The nurse tested Braden for strep, Andrea said. After that, the nurse determined the best course of an action would be something seemingly routine in the healthcare field: a flu swab, done at a separate part of the clinic, in a TriCore lab.
The lab technician performed the test, and days later Braden got better. The medical bill Andrea received, however, was unexpected.
“A couple of weeks later, we got this outrageous bill for $881 for the test, and I was just shocked,” she said. “I just knew there had to have been a mistake.”
Andrea said she called Presbyterian’s billing department and they confirmed the bill was accurate. The $881 bill was what she was stuck with for a test whose only consequence, seemingly, was “stinging really bad,” as Braden described it.

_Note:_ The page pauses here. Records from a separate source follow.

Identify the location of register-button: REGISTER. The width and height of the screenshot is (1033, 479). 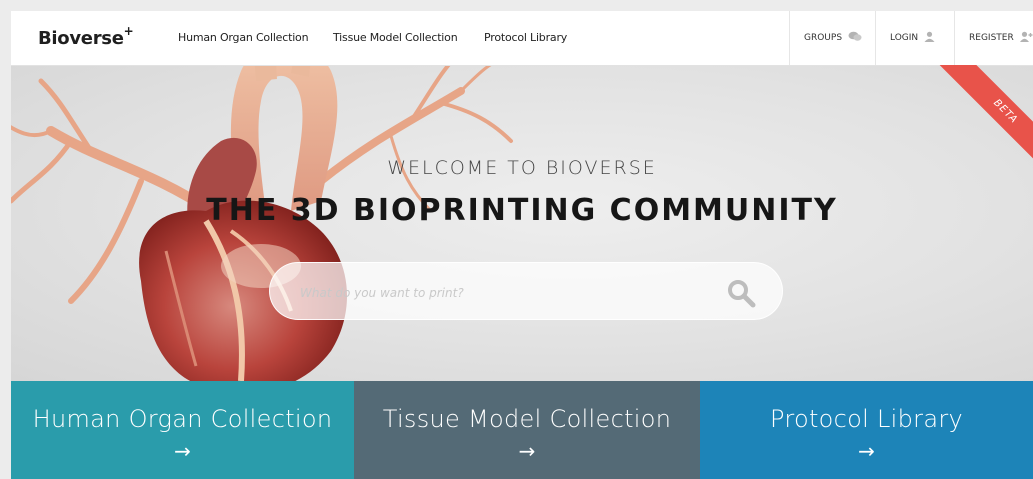
(994, 38).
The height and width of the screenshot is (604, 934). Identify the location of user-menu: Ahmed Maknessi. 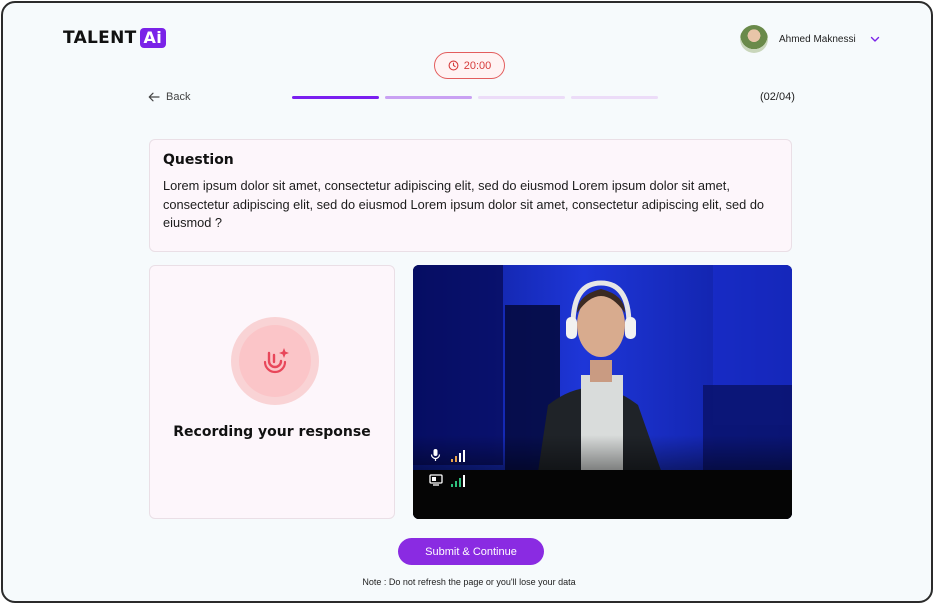
(810, 39).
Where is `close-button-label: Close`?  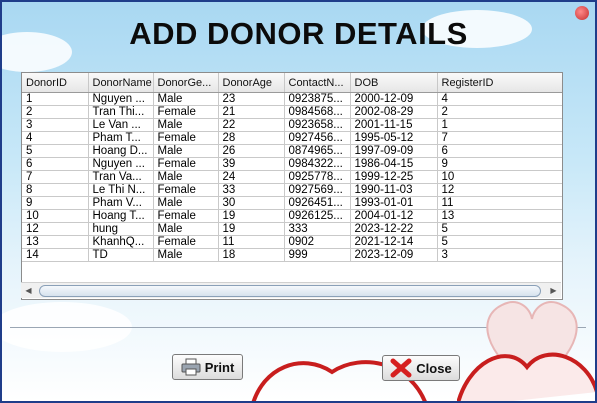 close-button-label: Close is located at coordinates (434, 368).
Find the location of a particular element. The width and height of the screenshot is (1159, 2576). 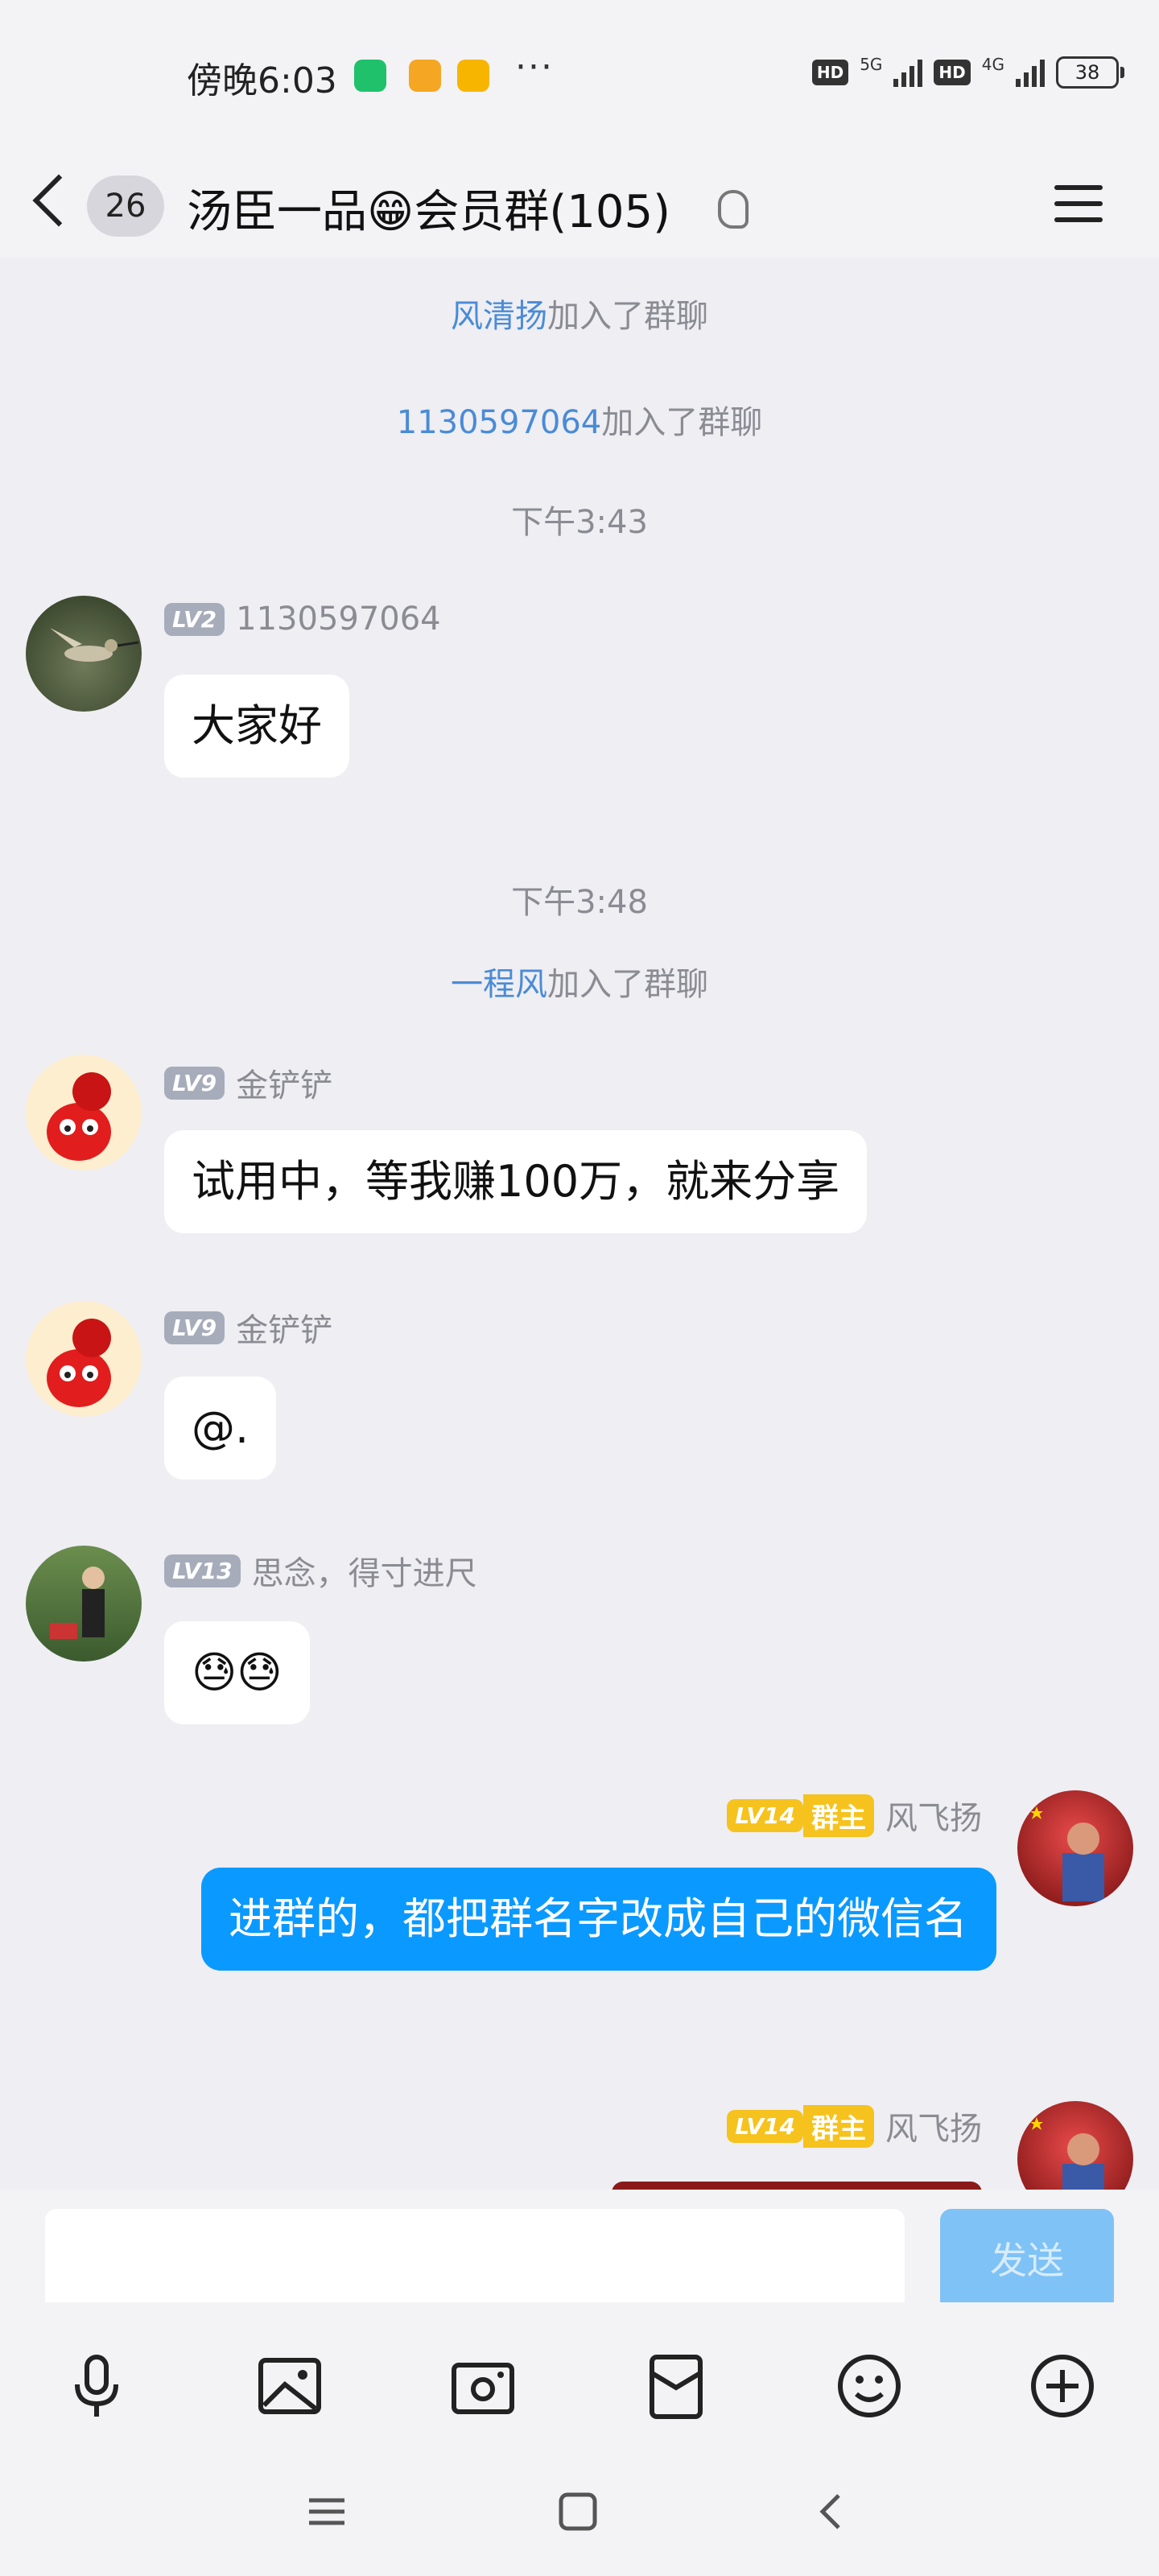

recent-apps-icon is located at coordinates (327, 2512).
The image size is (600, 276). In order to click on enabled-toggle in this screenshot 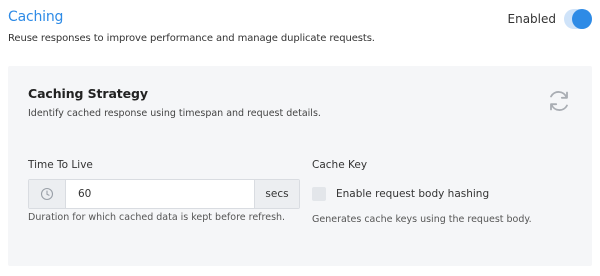, I will do `click(578, 19)`.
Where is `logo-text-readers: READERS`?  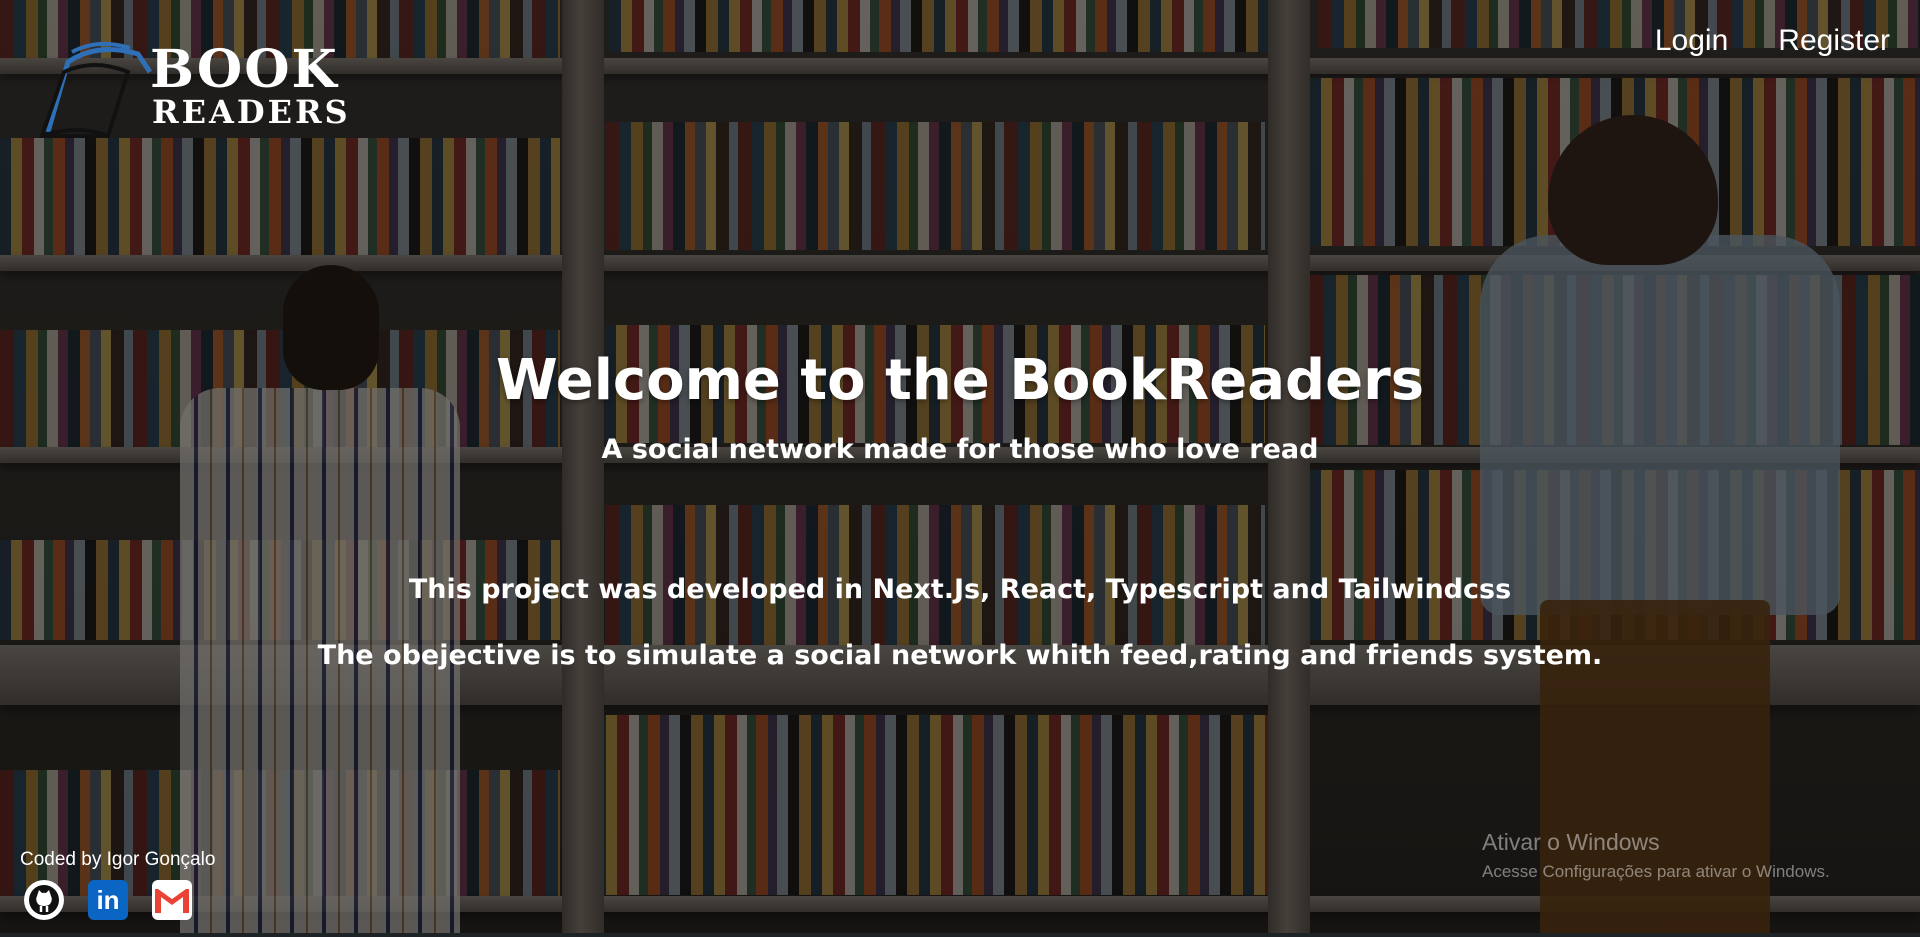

The hospital’s reasoning for the hefty price tag? Presbyterian staff told her it was to be competitive with other healthcare providers in the region. For comparison, Andrea said the strep test cost $85.
“I thought it was the same thing. You stick a Q-tip in the throat for the strep test and up the nose for the flu,” she said. “I had no reason to believe that it would have been anywhere near this.”
According to TriCore, the flu swab itself cost $487. One possible reason for the $400 upcharge could be because Braden got the test done at a TriCore lab inside the Presbyterian clinic, instead of going to a standalone lab in another part of town.
“There’s just not much transparency,” Andrea said. “If a test is going to be this expensive, at least the nurses and the doctors can say, ‘Hey, I hear the test is pretty expensive. You might want to double-check before you have it.’”
In a statement from Presbyterian Healthcare Services, hospital staff acknowledged that medical bills can be tough to understand, partially due to the number of parties involved, including doctors, patients and insurers.